▶ _PROBLEM TO WORK ON_: Tally the lines in the listing below that contain the string "icon". Reply with the number only.

▶ _DATA FOR PROCESSING_:
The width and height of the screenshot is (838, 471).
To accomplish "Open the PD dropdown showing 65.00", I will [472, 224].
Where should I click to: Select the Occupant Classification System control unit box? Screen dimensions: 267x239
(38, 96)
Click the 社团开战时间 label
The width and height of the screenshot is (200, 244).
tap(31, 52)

...

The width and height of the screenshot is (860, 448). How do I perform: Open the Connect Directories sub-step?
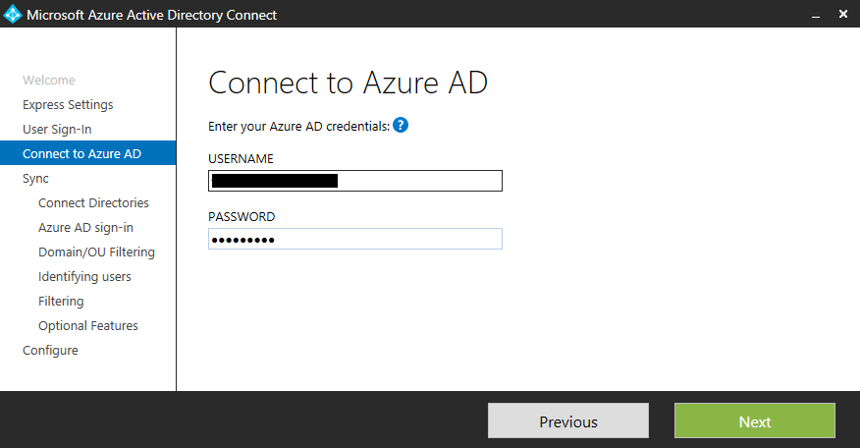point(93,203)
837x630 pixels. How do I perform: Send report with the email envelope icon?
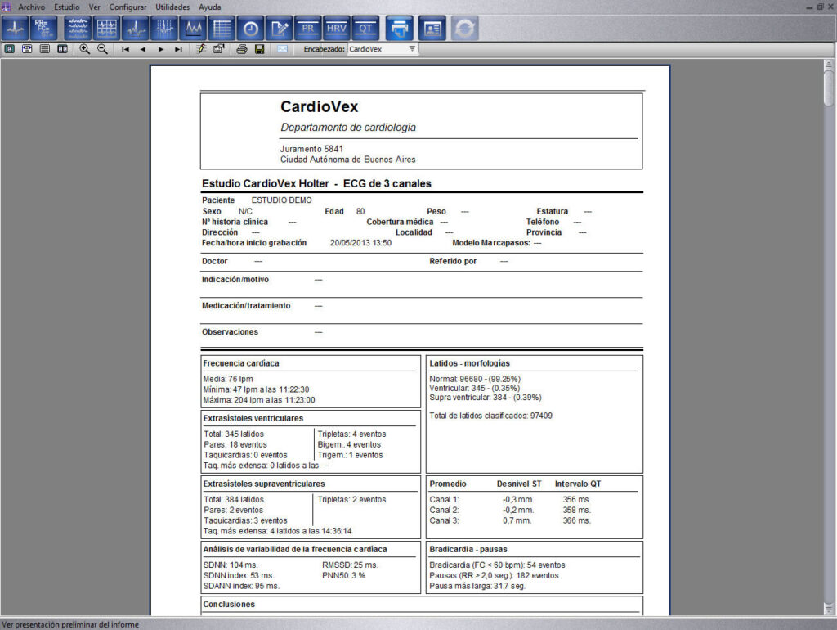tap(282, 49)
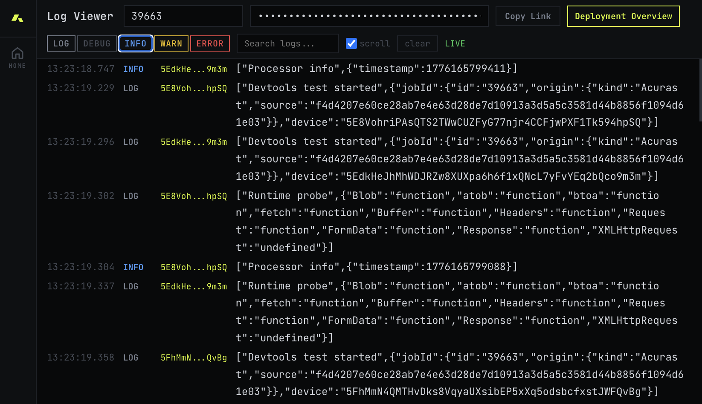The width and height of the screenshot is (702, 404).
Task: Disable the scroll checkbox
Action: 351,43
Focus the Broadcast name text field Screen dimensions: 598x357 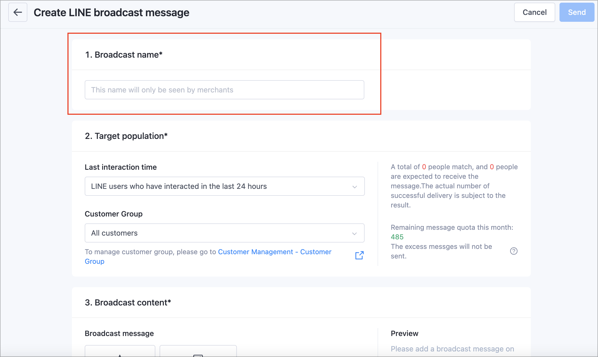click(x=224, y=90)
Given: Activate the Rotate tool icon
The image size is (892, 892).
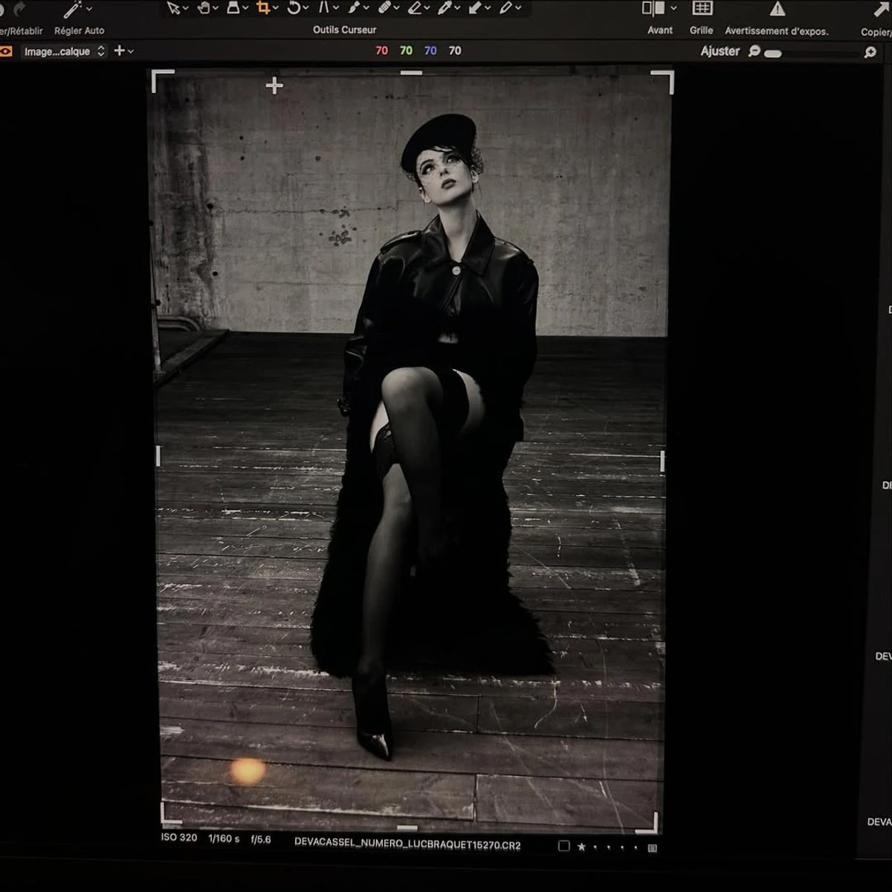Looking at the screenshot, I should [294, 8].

▶ _RESULT OF THIS EXERCISE_: 2